Natalie McKinney, who was the policy director for the school district during the merger a decade ago that created Memphis-Shelby County Schools, said the community missed out on the chance to set an example at that time when it decided not to do a national search for a superintendent.
“This is a pivotal point where rubber hits the road,” McKinney told Chalkbeat in a recent interview, referring to the current search. “And if this does not get more transparent and in line with policy, then I think there’s going to be a serious divide between the community and the board.”
Greene once supported changes in experience requirement
The board appears to have the power to adjust its policy on the minimum requirements by substituting “board approved equivalents.”
Greene has supported changes, calling some of the policies “outdated,” including the 10-year experience qualification, The Commercial Appeal reported last fall. But none of the policies were changed, and the board never approved alternatives.
“If we want to put the best superintendent in front of our students, we cannot rush the process, but we must follow policy,” the Memphis newspaper quoted her telling board members.
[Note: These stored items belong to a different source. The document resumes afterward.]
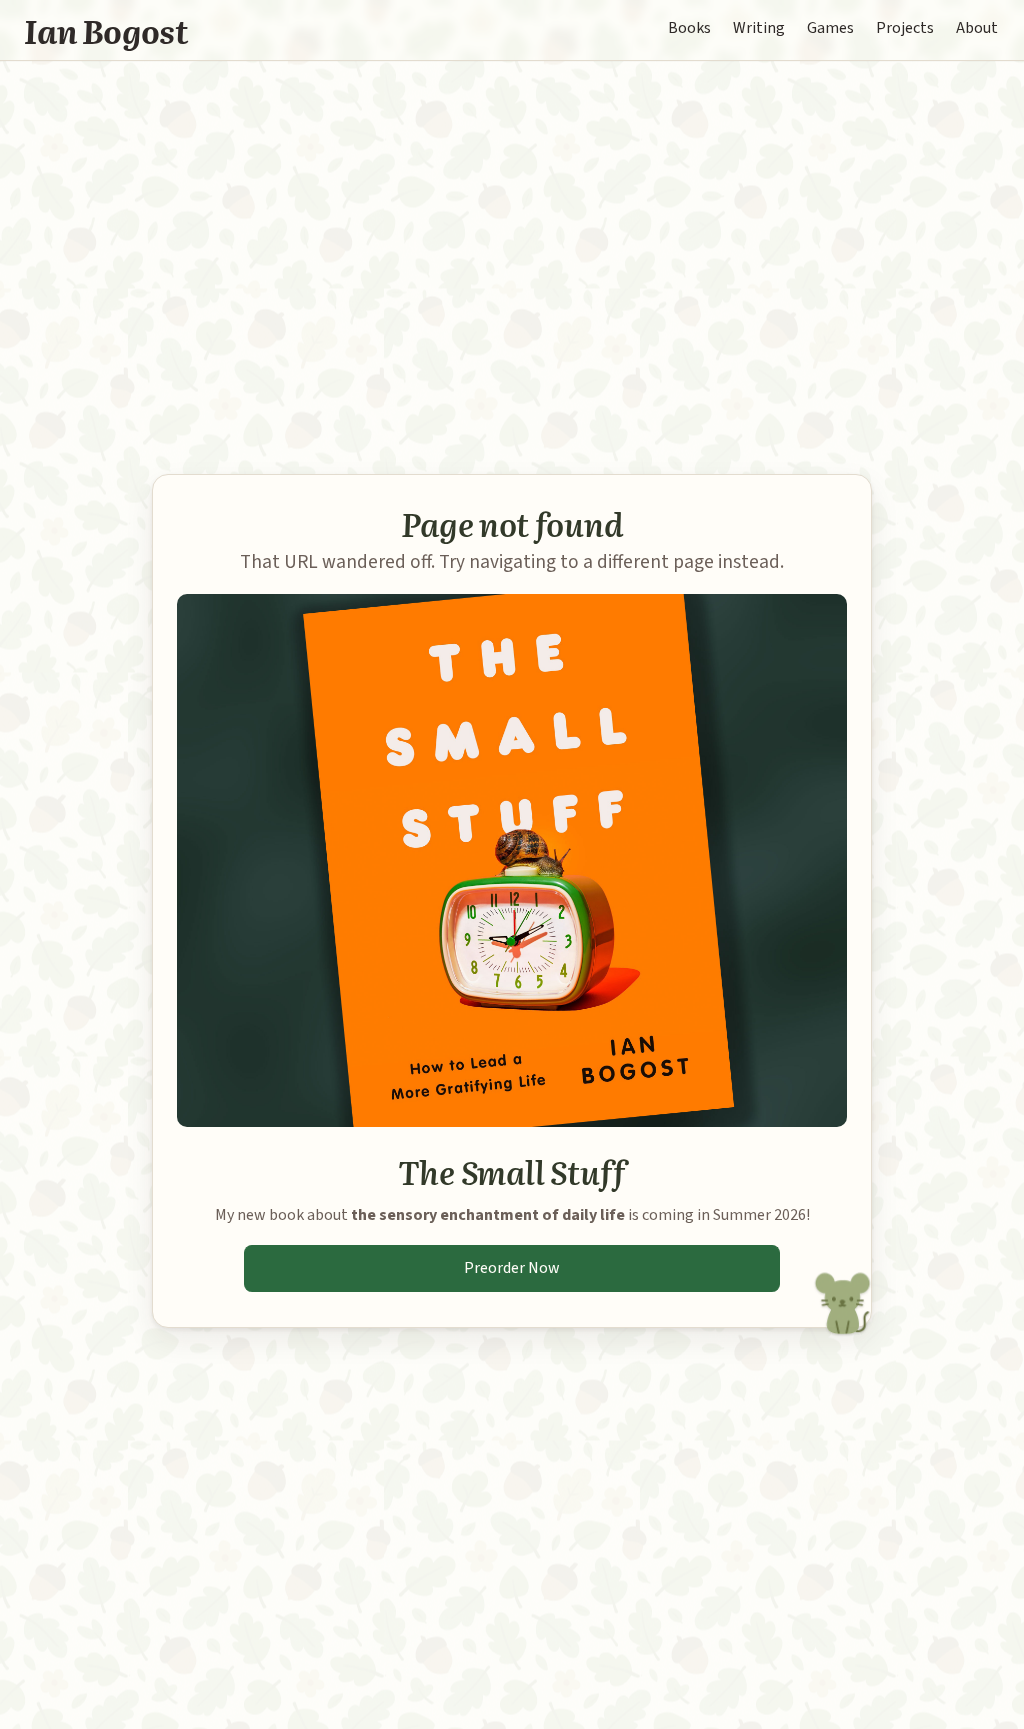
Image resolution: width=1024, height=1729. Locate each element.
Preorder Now (512, 1268)
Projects (905, 28)
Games (830, 28)
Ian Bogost (106, 30)
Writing (759, 28)
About (977, 28)
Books (689, 28)
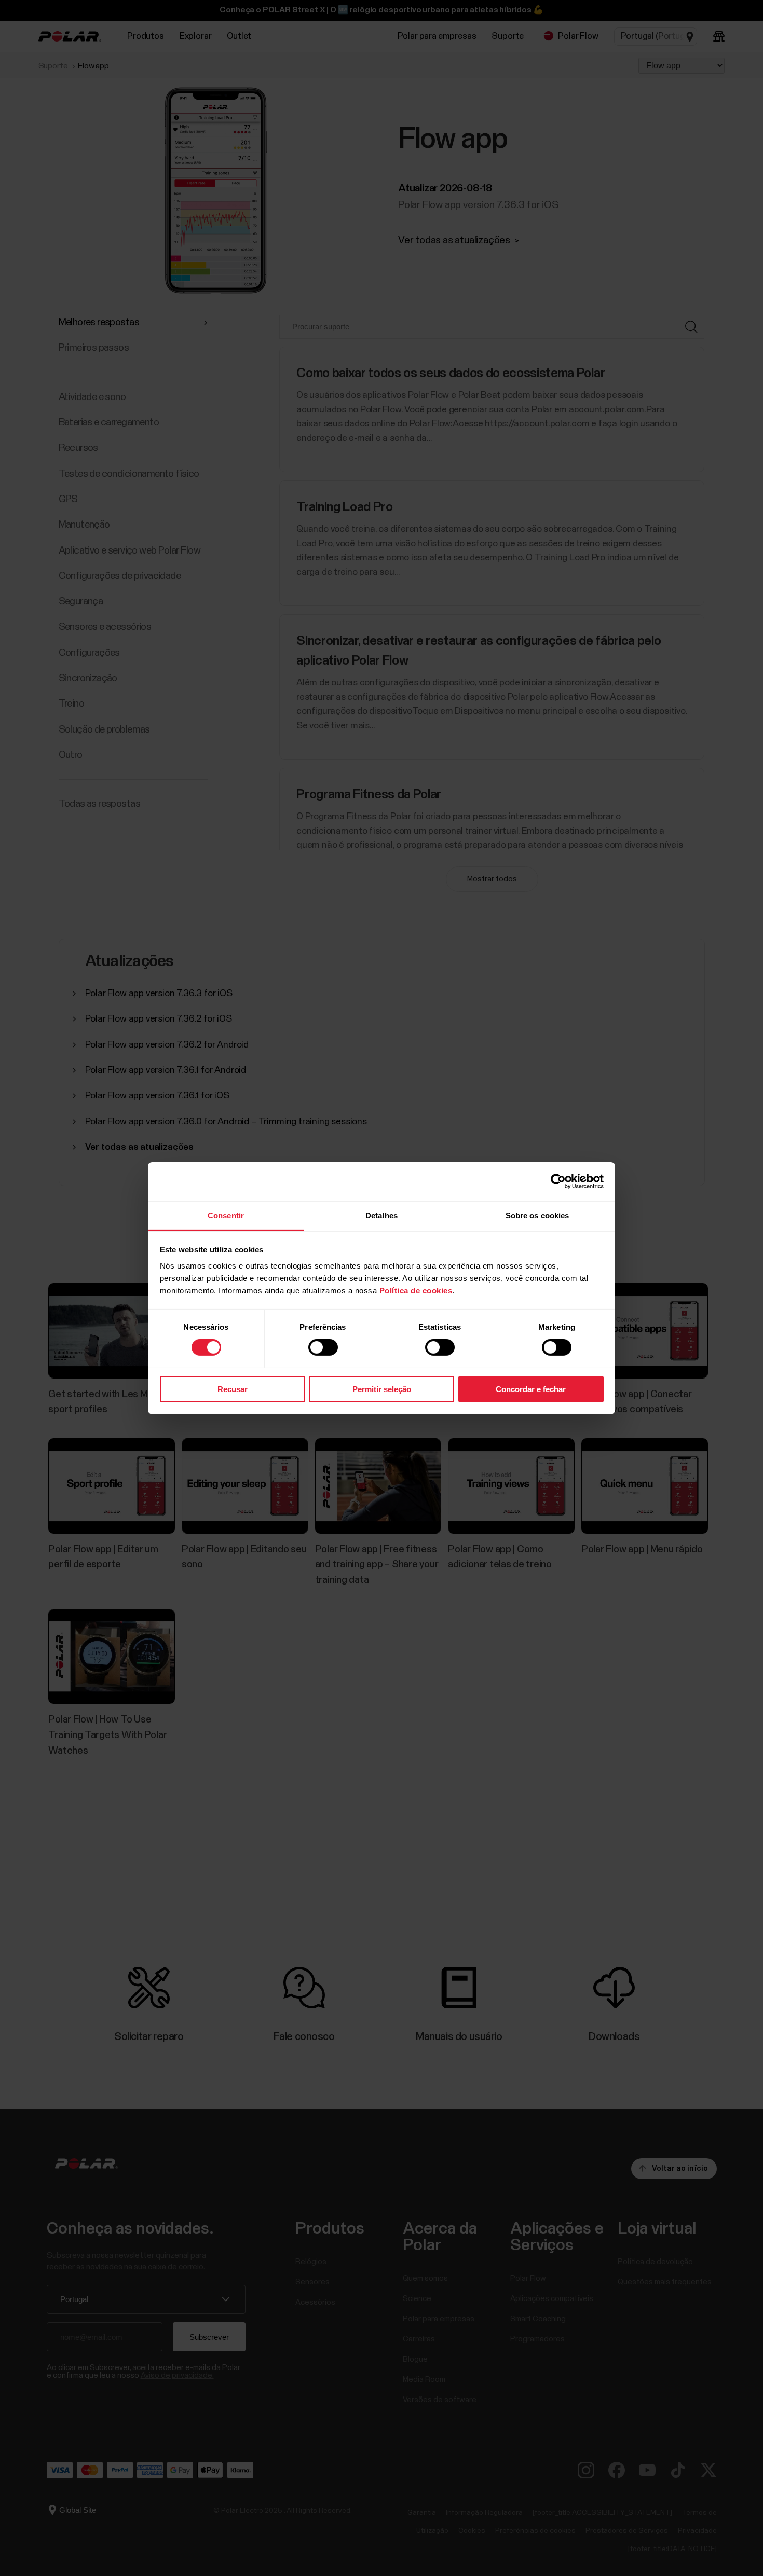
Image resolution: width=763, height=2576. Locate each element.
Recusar (232, 1388)
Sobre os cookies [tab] (537, 1214)
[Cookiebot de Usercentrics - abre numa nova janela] (558, 1181)
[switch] (323, 1347)
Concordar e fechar (531, 1388)
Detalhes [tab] (381, 1214)
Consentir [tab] (226, 1214)
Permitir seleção (381, 1388)
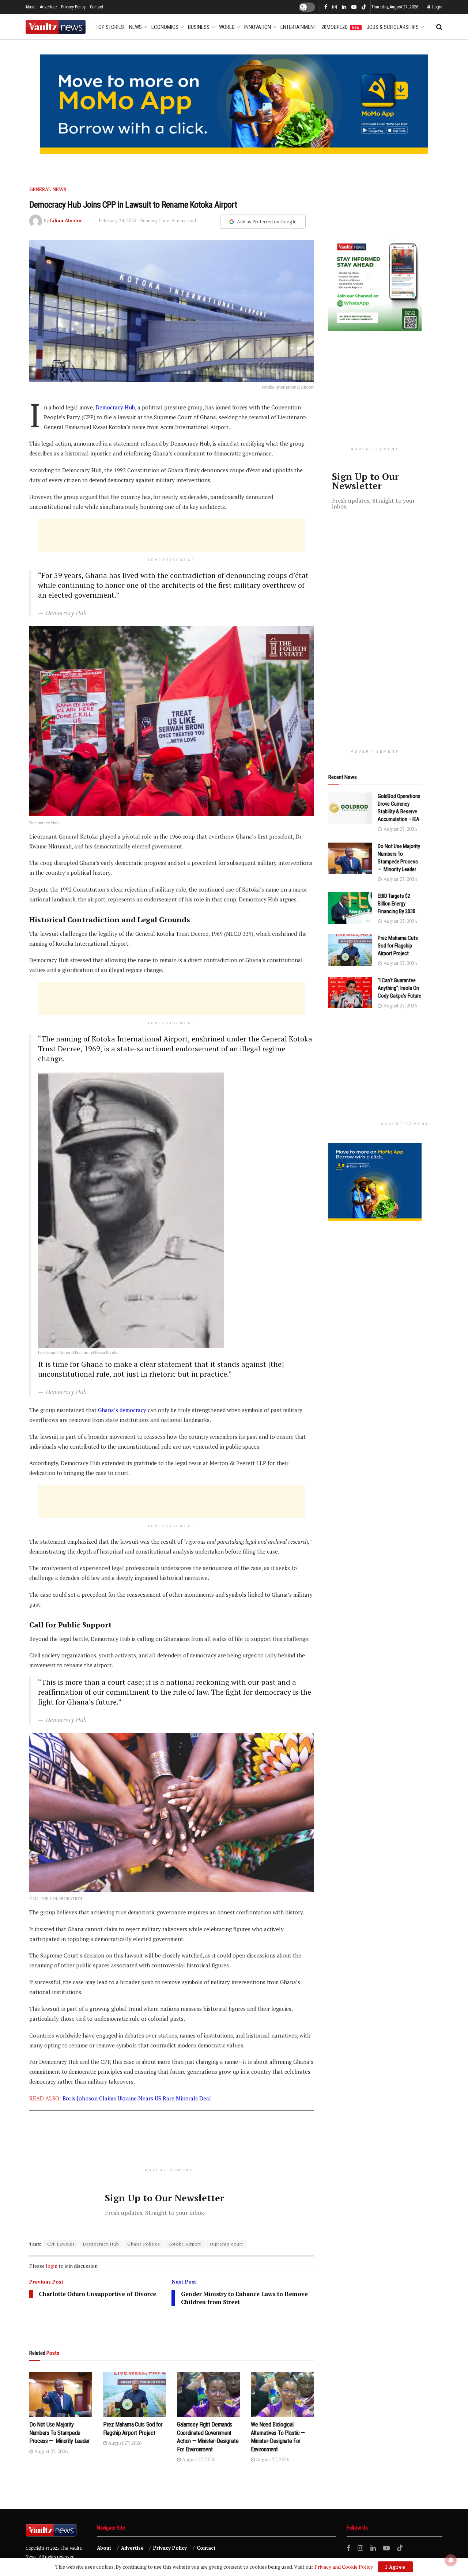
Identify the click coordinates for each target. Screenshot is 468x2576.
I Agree (395, 2567)
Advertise (48, 7)
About (30, 7)
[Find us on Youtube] (353, 7)
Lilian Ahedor (66, 220)
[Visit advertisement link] (234, 104)
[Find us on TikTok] (364, 7)
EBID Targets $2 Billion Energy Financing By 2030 (396, 904)
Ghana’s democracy (122, 1410)
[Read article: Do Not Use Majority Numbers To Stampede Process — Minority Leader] (60, 2394)
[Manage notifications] (451, 2560)
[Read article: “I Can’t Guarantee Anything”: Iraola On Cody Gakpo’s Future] (350, 992)
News (135, 27)
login (51, 2265)
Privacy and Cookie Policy (343, 2566)
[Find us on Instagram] (334, 7)
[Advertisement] (171, 535)
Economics (164, 27)
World (227, 27)
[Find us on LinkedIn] (344, 7)
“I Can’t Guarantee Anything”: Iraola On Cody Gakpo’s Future (399, 988)
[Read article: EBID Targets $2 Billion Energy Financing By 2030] (350, 908)
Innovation (257, 27)
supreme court (226, 2244)
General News (48, 189)
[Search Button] (439, 27)
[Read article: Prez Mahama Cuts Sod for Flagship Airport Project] (134, 2394)
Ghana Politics (143, 2244)
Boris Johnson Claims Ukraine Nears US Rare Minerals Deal (137, 2098)
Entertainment (298, 27)
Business (199, 27)
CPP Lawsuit (61, 2244)
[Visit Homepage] (56, 27)
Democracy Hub (115, 407)
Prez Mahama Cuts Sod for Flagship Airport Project (398, 946)
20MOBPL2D (340, 27)
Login (436, 7)
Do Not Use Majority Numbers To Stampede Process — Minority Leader (59, 2432)
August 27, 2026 (50, 2451)
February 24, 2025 (117, 220)
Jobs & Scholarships (393, 27)
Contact (96, 7)
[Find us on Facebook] (325, 7)
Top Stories (110, 27)
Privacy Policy (73, 7)
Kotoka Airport (185, 2244)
Chalkbeat has asked both Memphis-Shelby County Schools and Hazard Young, the search firm, for application materials for every person who applied, which would include details about the extent of their experience. Tennessee open-records law requires that those documents be made available to the public for the district superintendent position, according to both Deborah Fisher at the Tennessee Coalition for Open Government and Paul McAdoo, an attorney in Tennessee with the Reporters Committee for Freedom of the Press.
McAdoo pointed out Tennessee’s attorney general also weighed in on the issue in 2016, writing: “Any records obtained by a third party in conjunction with an employment search for a director of schools for a school board are public records and subject to inspection.”